The man-made and natural world around us abounds in jets and water droplets. Their interactions with each other and with the surfaces with which they collide, can produce a very wide range of outcomes some of which can be visually very captivating. We seek a deeper understanding of how are droplets generated, dynamics of mutual impact of droplets and coalescence, the different modes of spreading on rigid and flexible surfaces, the dynamics of jet impact on rigid surfaces and the various hydrodynamic instabilities which arise as a part of these processes. This understanding is technologically very relevant - many manufacturing processes deal with droplets and jet impact and associated heat transfer. An improved understanding leads to an improvement in the efficiency and design of such processes.
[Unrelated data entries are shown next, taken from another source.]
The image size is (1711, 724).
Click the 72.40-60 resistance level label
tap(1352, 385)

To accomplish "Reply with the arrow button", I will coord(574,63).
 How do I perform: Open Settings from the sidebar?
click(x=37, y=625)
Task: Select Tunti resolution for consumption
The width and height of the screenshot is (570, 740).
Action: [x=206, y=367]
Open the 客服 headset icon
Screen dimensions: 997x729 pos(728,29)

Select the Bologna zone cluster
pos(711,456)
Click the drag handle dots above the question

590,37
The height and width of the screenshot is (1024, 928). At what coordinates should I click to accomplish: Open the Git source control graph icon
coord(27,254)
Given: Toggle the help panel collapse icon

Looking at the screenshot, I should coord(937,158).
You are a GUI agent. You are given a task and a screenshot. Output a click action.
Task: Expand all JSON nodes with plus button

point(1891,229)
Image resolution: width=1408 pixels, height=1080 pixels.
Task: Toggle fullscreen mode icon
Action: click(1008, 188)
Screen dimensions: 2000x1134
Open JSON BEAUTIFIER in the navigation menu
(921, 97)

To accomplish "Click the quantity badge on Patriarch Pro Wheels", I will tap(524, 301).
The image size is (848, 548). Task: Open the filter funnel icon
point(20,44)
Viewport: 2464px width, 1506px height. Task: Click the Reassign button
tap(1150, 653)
We are currently developing the necessary computational and experimental tools for studying this broad class of problems.
We have a long-term interest in waves on interfaces, their stability and associated mass transport. One of the first problems under experimental study is wave formation on a flow down an inclined plane. This effort will soon be extended to computations and theory.
In collaboration with colleagues at TIFR Centre for Interdisciplinary Sciences, Hyderabad (TCIS), we are conducting atomistic simulations of amorphous materials which sheds light into their plastic deformation. This is part of our ongoing work on understanding plasticity, shearbanding and fracture in amorphous solids.